Except for the saint himself, he was the most dangerous of the Night Church’s army of killers. An unsmiling monster with the face of an angel. A master killer.
The hallway behind him was crowded with reapers, who each had red handprints tattooed on their faces.
“R-run . . . ,” cried Joe in a voice that was little more than a whisper. He dropped to his knees and his rifle clattered to the ground. “For God’s sake . . . run. . . .”
83
GRIMM TENSED TO LUNGE, BUT Joe snaked out a restraining hand and clung to the dog. There were too many of the reapers. They would butcher the mastiff. But Grimm snarled and thrashed, incensed by the smell of fresh blood, craving carnage and revenge.
Brother Peter looked at them all and nodded to himself.
“I saw you little birds fly away in that big black machine,” he said softly. “Then I heard you come back. I thought my trick hadn’t worked.”
“What trick?” demanded Benny. Then he got it. “Your ultimatum . . . that was fake?”
“A necessary lie. I wanted you to take this sinner away from here.” He spat on Ledger, who huddled groaning and bleeding on the floor. “We didn’t want him here when we moved on Sanctuary. We knew what he was searching for and how desperately he wanted to find it. So we gave him a few useful little clues.” He pointed a finger at McReady. “But we did want her. We wanted you and this sinner to go find her and bring her back. You’ve been so resourceful that I had no doubt at all that you’d rescue the doctor and bring her—and her blasphemous cures—to me. And you have.”
He did not smile, but cruel lights danced in his eyes. He was enjoying this.
Benny looked past him. The men with him were huge, and they were all armed. Lilah and Nix’s guns were still in their holsters. The only way they’d have time and a chance to draw those guns was if he used himself as a shield to buy them two seconds. Would he last that long?
Benny was sure that Brother Peter would cut him down. He had no illusions about being able to beat this man. Would dying to slow Peter down be worth the sacrifice?
If Nix and Lilah couldn’t kill Peter and at least half the big reapers with bullets, then they would have no chance at all with their blades. It was a terrible moment, and Benny racked his mind to find some way out of it. What would a samurai do in this situation? What was the warrior-smart thing to do?
Joe coughed and rolled away from them, curling his body into a ball, face to the wall. Blood pooled under him.
“Odd,” said Brother Peter to the fallen ranger, “but we were all so frightened of you. You are the closest thing to a boogeyman that we reapers have.”
Joe said nothing.
His body twitched and shuddered.
“Turn him over,” said Brother Peter to his men. “It’s fitting that he see how futile are the sins he has committed.”
Grimm lowered his head and kept uttering a menacing growl.
“Why can’t you leave us alone?” asked Nix. “Why is it that people like you always think they can force everyone to do what they want?”
Brother Peter placed one hand on his chest, fingers splayed. “I am a servant of god,” he said. “I do his will. I don’t want you to do anything.”
“Then let us go.”
A few of the reapers chuckled, but Brother Peter snapped at them. “No, my brothers. Don’t mock her—she’s young and doesn’t understand. None of them do—except for this fallen sinner and that great blasphemer there.” He pointed to Dr. McReady. “She understands.”
“How do you even know who she is?” asked Benny.

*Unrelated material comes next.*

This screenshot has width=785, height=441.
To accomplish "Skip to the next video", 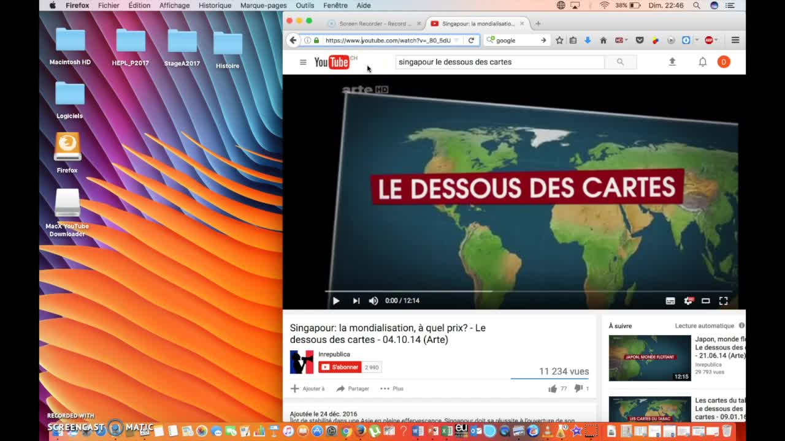I will (356, 301).
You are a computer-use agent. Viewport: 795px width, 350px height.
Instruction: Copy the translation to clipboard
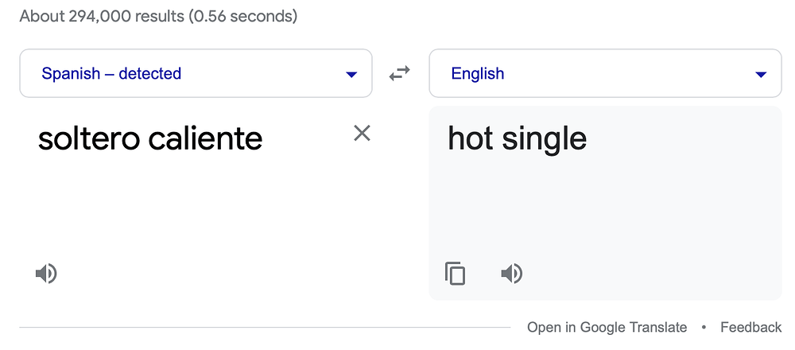(x=455, y=274)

“I met her in the same way you did, little brother,” said Peter. “As a picture in a book. A book you stole from one of my reapers.”
“The Teambook . . .”
“My reaper was on the way to the wreck to plant it near the plane, where Ledger could find it, but instead he met you. That was a very fortunate encounter, and my reaper had been given several contingencies. Either plant the evidence for Ledger to find; or kill anyone from Sanctuary who comes near the shrine and plant the book among their possessions. You provided another alternative—killing the reaper, and that only made the story more plausible. You took the book back to Sanctuary. How perfect. It couldn’t have worked better if you’d rehearsed it. Then that bit of staged drama by the ravine. If you hadn’t gone after Sergeant Ortega, you would eventually have found another set of those coordinates. There are four sets, all carefully planted. It was inevitable that you find one, so we watched and waited and adapted our plan to what you sinners did.”